Two more rate cuts: Westpac
WESTPAC’S economists expect the Reserve Bank to cut the cash rate two more times next year.
The latest Reserve Bank statement on Tuesday followed the release of the minutes of the Board’s meeting this month.
The Board is ‘‘ continuing to gauge the effects, including in the housing market, of the substantial degree of monetary policy stimulus that had been put in place over the past two years. There was mounting evidence that monetary policy was supporting activity in interestsensitive sectors and asset values’’.
‘‘Nationally, dwelling prices were above their late 2010 peak, with prices over the three months to October increasing significantly in Sydney. Housing turnover and loan approvals had picked up.
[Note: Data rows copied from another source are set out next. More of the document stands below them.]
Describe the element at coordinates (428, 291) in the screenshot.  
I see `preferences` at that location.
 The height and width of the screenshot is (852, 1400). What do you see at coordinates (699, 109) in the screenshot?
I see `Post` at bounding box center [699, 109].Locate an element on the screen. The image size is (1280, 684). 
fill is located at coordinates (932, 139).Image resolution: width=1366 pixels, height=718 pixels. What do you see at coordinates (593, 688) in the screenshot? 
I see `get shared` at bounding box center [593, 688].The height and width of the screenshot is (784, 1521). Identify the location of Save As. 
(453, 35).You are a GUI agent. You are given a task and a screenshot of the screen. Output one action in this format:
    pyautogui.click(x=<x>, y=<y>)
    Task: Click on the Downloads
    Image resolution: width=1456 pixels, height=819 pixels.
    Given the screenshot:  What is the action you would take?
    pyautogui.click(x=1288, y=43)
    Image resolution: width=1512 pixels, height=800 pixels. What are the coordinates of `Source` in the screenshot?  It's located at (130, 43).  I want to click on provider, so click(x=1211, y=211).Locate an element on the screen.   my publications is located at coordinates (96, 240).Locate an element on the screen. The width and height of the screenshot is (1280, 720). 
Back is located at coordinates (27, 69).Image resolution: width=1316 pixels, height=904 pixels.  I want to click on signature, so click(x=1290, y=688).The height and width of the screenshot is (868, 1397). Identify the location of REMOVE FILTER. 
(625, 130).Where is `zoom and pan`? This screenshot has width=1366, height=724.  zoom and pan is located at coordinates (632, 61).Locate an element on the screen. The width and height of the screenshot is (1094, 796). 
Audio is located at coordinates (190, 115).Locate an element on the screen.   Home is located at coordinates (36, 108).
Improved conditions in the established housing market were providing an impetus to dwelling investment, with residential building approvals increasing over the year.’’ This an expected development from the low level of interest rates and something the Board is hoping will spur on wider domestic activity.
It was noted that ‘‘the Australian dollar, while below its level earlier in the year, remained uncomfortably high’’ and that a lower level of the exchange rate would likely be needed to achieve balanced growth in the economy.
No doubt the strategy of maintaining an eas- ing bias is partly motivated by the need to ‘‘talk down’’ the AUD.
The Bank’s forecast for growth appears to be predicated on the current housing story flowing through to consumer spending. This is unlikely to materialise until consumers become much more comfortable with their job security, Westpac says.
The Bank lowered its growth forecast for 2014 from 3 per cent (trend) to 2.5 per cent (below trend) due to less investment.
The Bank has noted the recent strength in consumer and business confidence as well as the upswing in house prices and dwelling approvals. However, there are clear question marks on the sustainability of this upswing and if it can be maintained into 2014 given the downbeat outlook for non-residential construction; an expectation for a rising unemployment rate; the slowdown in mining; weak government spending; and the drag on our external sector from the high dollar.
The RBA is looking for the wealth/employment/confidence boost from the housing upswing to feed into the weak area of the economy. ‘‘It is our view that the pass through will be slow and uneven, requiring further monetary stimulus in 2014. It is our view, that two further cuts in the cash rate will be required in 2014,’’ Westpac says.